A minimum corneal thickness of 400 μm is recommended in conventional CXL treatment. With improved screening technique in keratoconus diagnosis, most of the keratoconus eyes would be able to be treated by this protocol. However, late diagnosed progressive keratoconus eyes often have values below this threshold. To offer CXL to this critical group of patients, several modifications have been proposed. The overall safety of the presented protocols for CXL in thin corneas is good, as most of them managed to halt the progression of keratectasia without postoperative complications. Furthermore, modification of the tonicity and concentration of the photosensitizing riboflavin and modification of the UV energy and/or power have been proposed. Iseli et al. [74] suggested that a higher riboflavin concentration may be applied for improved protective screening of the endothelium in thin corneas. Accelerated CXL (UVA irradiation at 30 mW/cm2 for 3 minutes) has recently been reported to stabilize the progression of keratoconus in 34 thin corneas, without endothelial cell density loss during the 12 months of follow-up [75]. Furthermore, in accelerated CXL, pulsed UV light seems to result in a higher effect compared to continuous UV light, presumably due to optimization of oxygen availability [76]. Oxygen concentrations measured in the corneal stroma showed that the certain combination of “on” and “off” time would facilitate continuous replenishment of oxygen [77], leading to increased CXL effect without the necessity to increase UV energy [78]. Thus, using the pulsed mode during UVA irradiation may maximize the efficacy of CXL while maintaining or improving the safety profile of the procedure, which may be especially beneficial in treating thin corneas.

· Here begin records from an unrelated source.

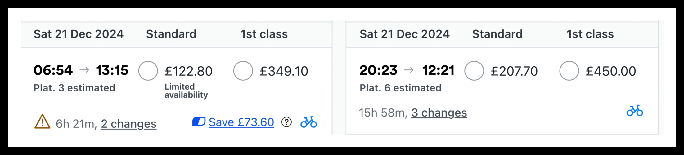The height and width of the screenshot is (155, 684).
Task: Click the £450.00 price label
Action: pos(610,71)
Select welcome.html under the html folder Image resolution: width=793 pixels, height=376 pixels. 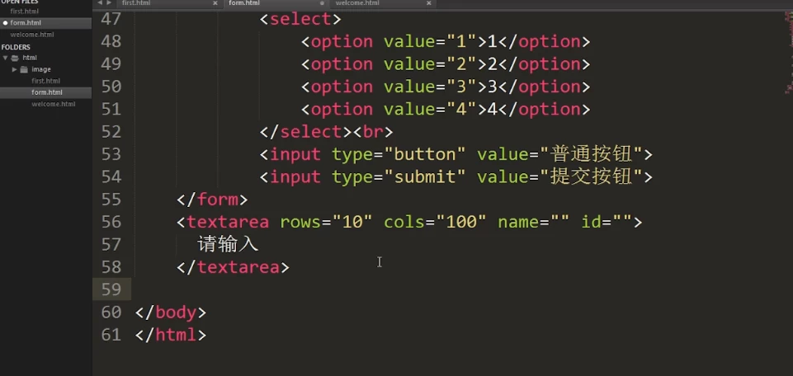[53, 104]
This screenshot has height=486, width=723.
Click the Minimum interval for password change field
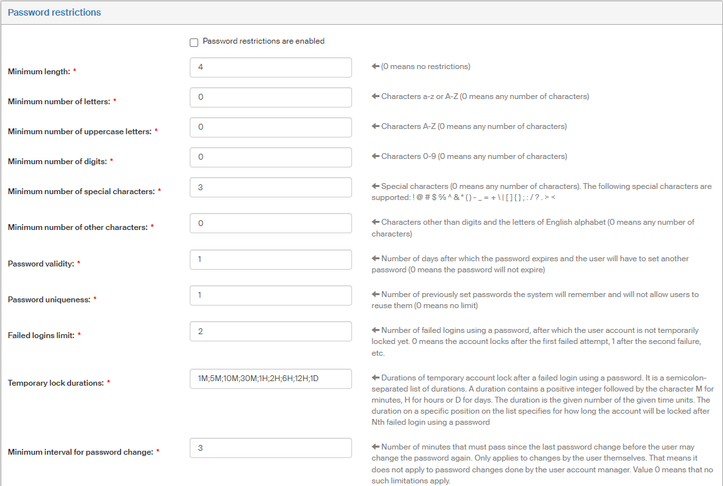[x=271, y=448]
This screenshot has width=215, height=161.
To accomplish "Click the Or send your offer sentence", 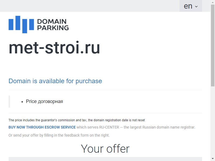I will (x=59, y=135).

Ideally, a comprehensive mathematical model should be introduced to calculate an optimal set of parameters such as concentration and tonicity of Riboflavin, as well as UV-light-power, duration and dose for any given corneal thickness. That way not only the limitation of the treatment in thin corneas will be addressed, but a customized set of parameters could lead to addressing specific needs of any individual patient. At this point, only laboratory research can be found on the subject [79, 80].

The evidence of safety and efficacy regarding the use of modified CXL protocols is still limited to a handful of studies. Future long-term follow-up studies with a larger number of participants are warranted.